*ASSIGNMENT*:
Reproduce every entry exactly as written.

*PROVIDED DATA*:
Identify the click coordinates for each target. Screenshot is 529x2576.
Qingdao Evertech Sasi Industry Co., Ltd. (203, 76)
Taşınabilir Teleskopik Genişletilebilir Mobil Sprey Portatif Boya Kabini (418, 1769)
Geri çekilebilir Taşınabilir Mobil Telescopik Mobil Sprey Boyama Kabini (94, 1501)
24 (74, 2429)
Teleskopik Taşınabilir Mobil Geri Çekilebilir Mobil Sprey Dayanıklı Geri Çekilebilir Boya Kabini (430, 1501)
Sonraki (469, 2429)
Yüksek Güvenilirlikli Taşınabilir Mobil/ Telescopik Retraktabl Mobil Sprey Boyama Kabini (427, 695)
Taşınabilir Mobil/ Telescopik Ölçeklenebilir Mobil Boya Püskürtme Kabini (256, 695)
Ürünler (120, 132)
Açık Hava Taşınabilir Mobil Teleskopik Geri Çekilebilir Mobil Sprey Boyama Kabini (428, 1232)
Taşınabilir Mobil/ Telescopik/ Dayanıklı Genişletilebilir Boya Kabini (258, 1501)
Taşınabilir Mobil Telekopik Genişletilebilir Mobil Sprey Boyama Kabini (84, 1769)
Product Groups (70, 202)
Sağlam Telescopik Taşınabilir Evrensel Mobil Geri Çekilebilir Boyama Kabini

*TASK SOLUTION*:
Identify the click coordinates for each target. Screenshot is 529x2576.
Qingdao Evertech Sasi Industry Co., Ltd. (203, 76)
Taşınabilir Teleskopik Genişletilebilir Mobil Sprey Portatif Boya Kabini (418, 1769)
Geri çekilebilir Taşınabilir Mobil Telescopik Mobil Sprey Boyama Kabini (94, 1501)
24 (74, 2429)
Teleskopik Taşınabilir Mobil Geri Çekilebilir Mobil Sprey Dayanıklı Geri Çekilebilir Boya Kabini (430, 1501)
Sonraki (469, 2429)
Yüksek Güvenilirlikli Taşınabilir Mobil/ Telescopik Retraktabl Mobil Sprey Boyama Kabini (427, 695)
Taşınabilir Mobil/ Telescopik Ölçeklenebilir Mobil Boya Püskürtme Kabini (256, 695)
Ürünler (120, 132)
Açık Hava Taşınabilir Mobil Teleskopik Geri Çekilebilir Mobil Sprey Boyama Kabini (428, 1232)
Taşınabilir Mobil/ Telescopik/ Dayanıklı Genişletilebilir Boya Kabini (258, 1501)
Taşınabilir Mobil Telekopik Genişletilebilir Mobil Sprey Boyama Kabini (84, 1769)
Product Groups (70, 202)
Sağlam Telescopik Taşınabilir Evrensel Mobil Geri Çekilebilir Boyama Kabini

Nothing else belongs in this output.